1. Standardization - if you use one web browser and know that your apps all work and display properly on that browser, you have one less call driver to support. This seems silly, but when Bob from accounting calls to complain about not being able to access his app and you find he's using Chrome which isn't supported, that's time wasted ("But Jim in Sales told me to use this!")

2. Security is a concern. Honestly, Chrome is at least as secure as the other browsers, and possibly more secure. Nevertheless, more browsers means you have a larger attack surface to worry about. Related to this, some industries have to prove compliance, and that may mean testing each application that gets installed to verify that they are complaint with various regulations. Testing each browser is extra expense that doesn't really add anything to the company's bottom line.


It doesn't offer the same support for enterprise controls as IE and FF do regarding deployment.

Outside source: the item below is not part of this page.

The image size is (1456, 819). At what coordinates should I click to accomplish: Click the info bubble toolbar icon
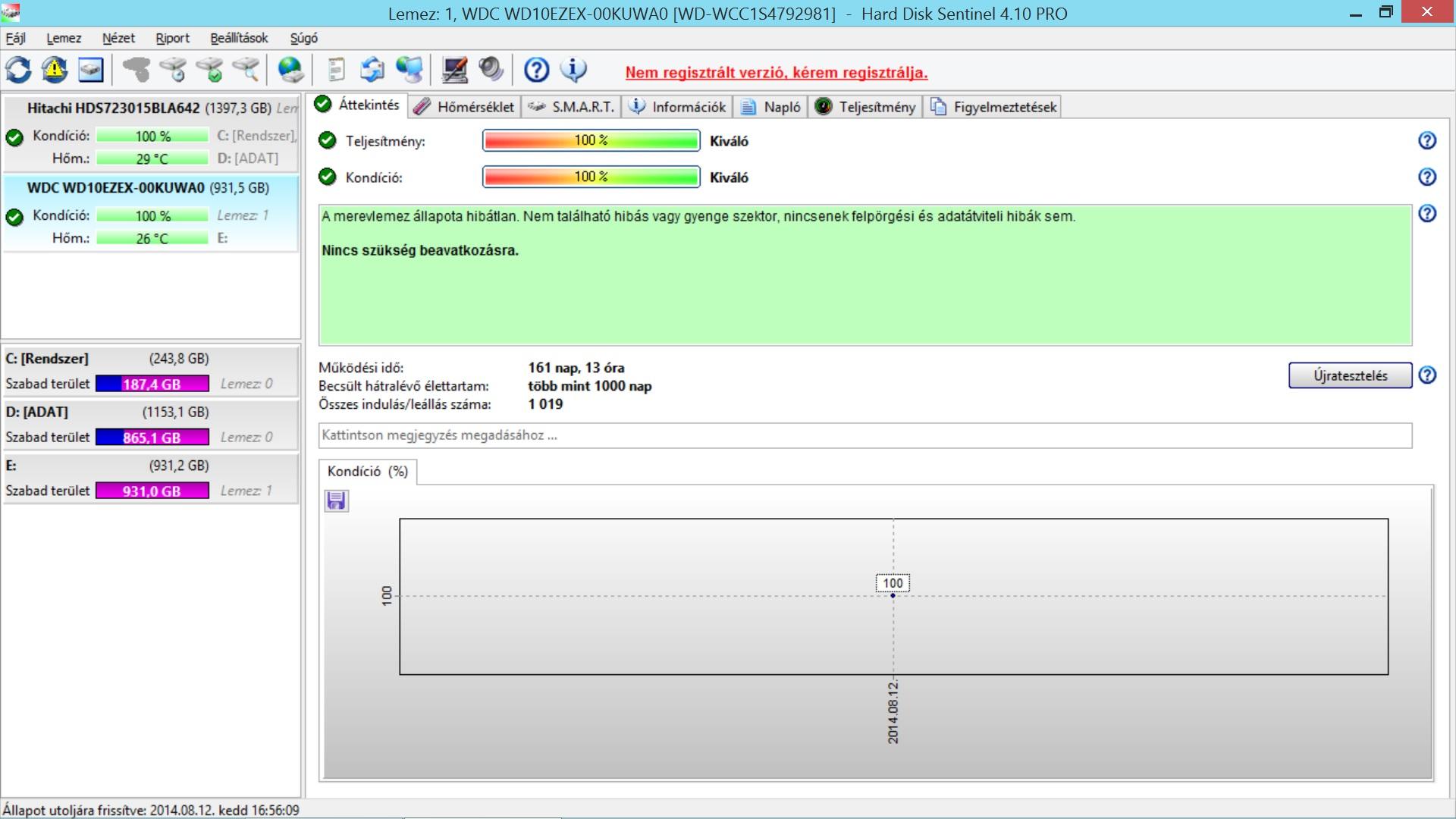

Actually, for what its worth, Google has excellent ADMX templates. It's arguably easier to lock down Chrome with group policy than IE. I disabled all extensions and all data sync for any of the few Chrome installs on my domain.


"Somehow". My peeve here is that Chrome will install in the userspace for people who don't have admin rights.

The most reliable way to prevent Chrome installs is to have AV treat it like a virus.


And they'll stick to current hardware. Lots of Enterprises also use Google Apps and they'll be perfect fit for chromebooks.


For how long are Chromebooks supported again? I can use a PC for more than 10 years if I want. Do Chromebooks approach that level of support? Or are they the "Android phones" of PCs?


Chromebooks get 5 years of OS updates


6 1/2 now. :)


"..much bigger than what we have seen on the surface"

no pun intended? :)


I suppose it depends on the enterprise but working in a highly regulated environment that wants to guard against data exfiltration, desktops and laptops are the exception not the rule. And once you build out infrastructure to support virtual desktops served up by low cost appliances, there's no compelling reason to go back to something like a chromebook. I have no idea what the discount would be when you buy 10,000 thin terminals but they're pretty much disposable when they break at the kind of pricing I'd guess one would enjoy.


"enterprise" is not that easy as there are a lot of financial /creative / inhouse apps requiring .net, windows, ms office and adobe stuff which will be too hard to run on pixelbook. it could be best if google targeted the startup/SV crowd with a high end, linux-installable workstation just for PR. I think of macbook pro or thinkpad killer. but when it comes to hardware google underwhelms recently.


Also, active directory.


Somehow the idea of running VMs on laptops never adds up. The constrained laptop environment just doesn't lend itself to that use case.

Using cloud resources or ssh'ng to other boxes just about make sense which you can do with any laptop. But any heavy apps or workloads will have your fans spinning up, throttling and heat and generally reduce the life of a pretty expensive product.


If this means that Google is attempting to shift to having its customers be anyone but advertisers, this is probably a good thing for everyone. There GSuite product is pretty good and even has reasonable privacy controls. I want to like Google more than I can with their current loyalty to the advertisers paying the bills.


Can I ran docker without some hacks?


I reckon this is where its going. It will allow for a local cloud. Need M*SQL, Elastic, Redis, etc? Run it in a container. The PC is powerful enough to do it.


Likely Minikube on the box by default, if I were a betting man.


This sounds pretty cool if it ends up correct. Able to develop GNU/Linux on the my laptop just makes sense as the cloud is Linux in most cases.

Then to get a secure Chrome OS and the cherry on top is Android support.